# DATA
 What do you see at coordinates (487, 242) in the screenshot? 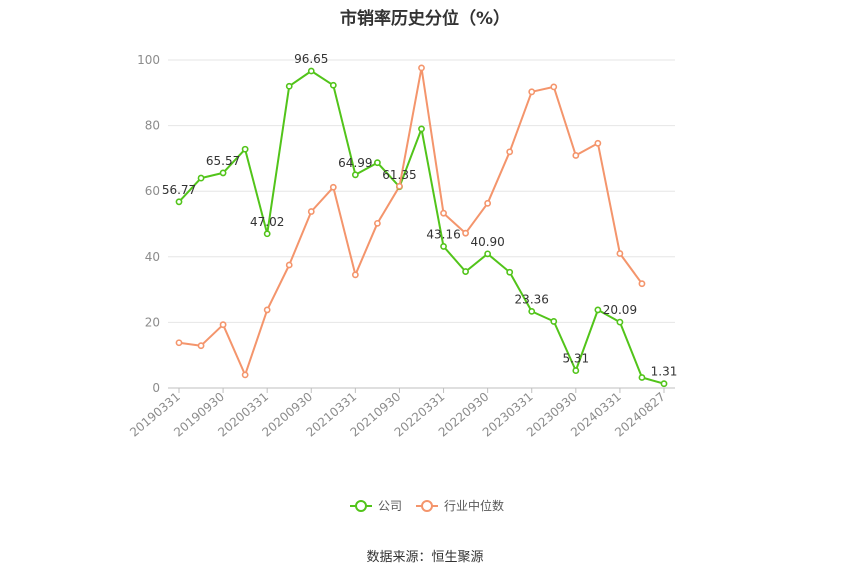
I see `data-label: 40.90` at bounding box center [487, 242].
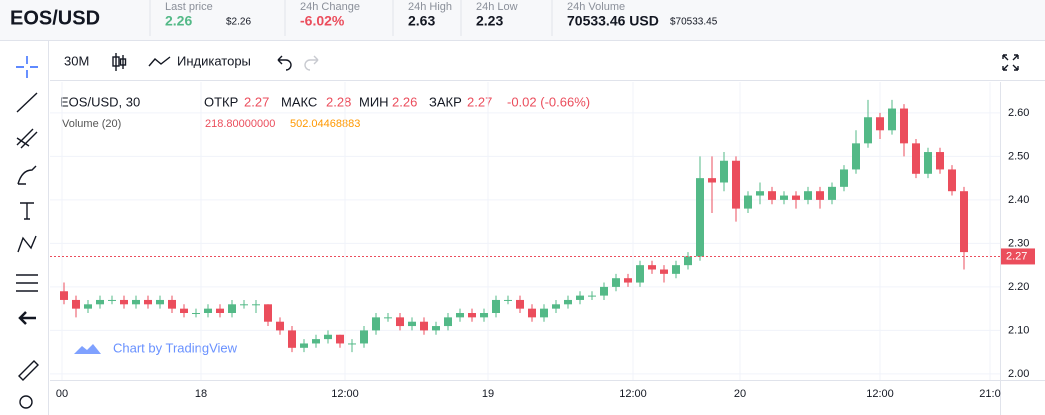 The image size is (1045, 415). Describe the element at coordinates (27, 67) in the screenshot. I see `crosshair-tool` at that location.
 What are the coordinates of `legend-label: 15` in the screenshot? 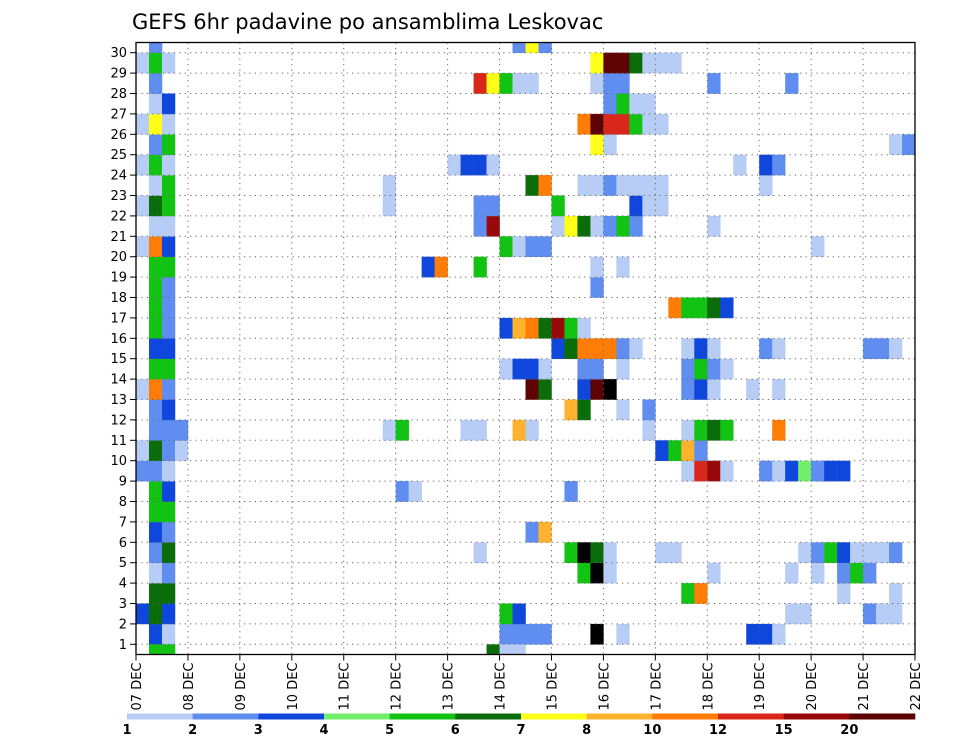 It's located at (784, 730).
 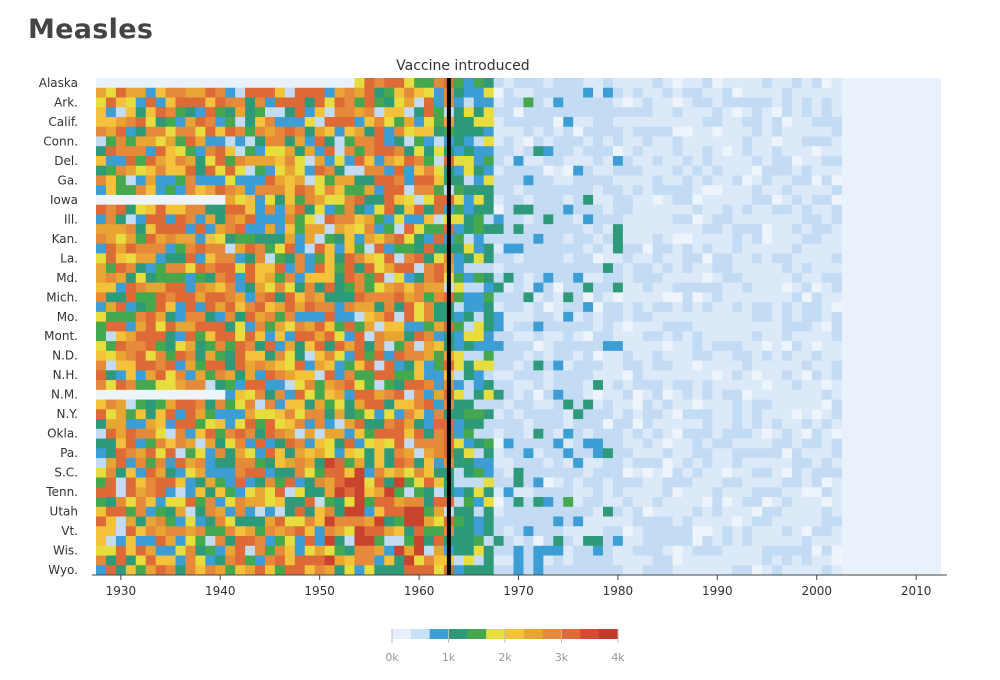 I want to click on y-tick-label: S.C., so click(x=66, y=473).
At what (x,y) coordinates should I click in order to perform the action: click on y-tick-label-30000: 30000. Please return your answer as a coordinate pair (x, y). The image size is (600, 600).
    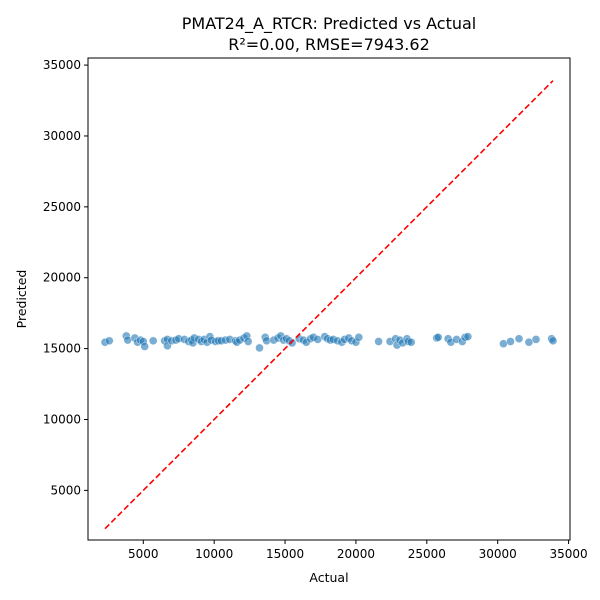
    Looking at the image, I should click on (62, 136).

# WORK TASK
Put the stretch from the line containing "At what (x,y)" through the end of the records into a Markdown table with columns Row and Line, one numbered row per line and no rows for blank lines. Leave the pictures out of the answer.

# ANSWER TO THIS PROBLEM
| Row | Line |
|---|---|
| 1 | At what (x,y) coordinates should I click in order to perform the action: click on y-tick-label-30000: 30000. Please return your answer as a coordinate pair (x, y). The image size is (600, 600). |
| 2 |     Looking at the image, I should click on (62, 136). |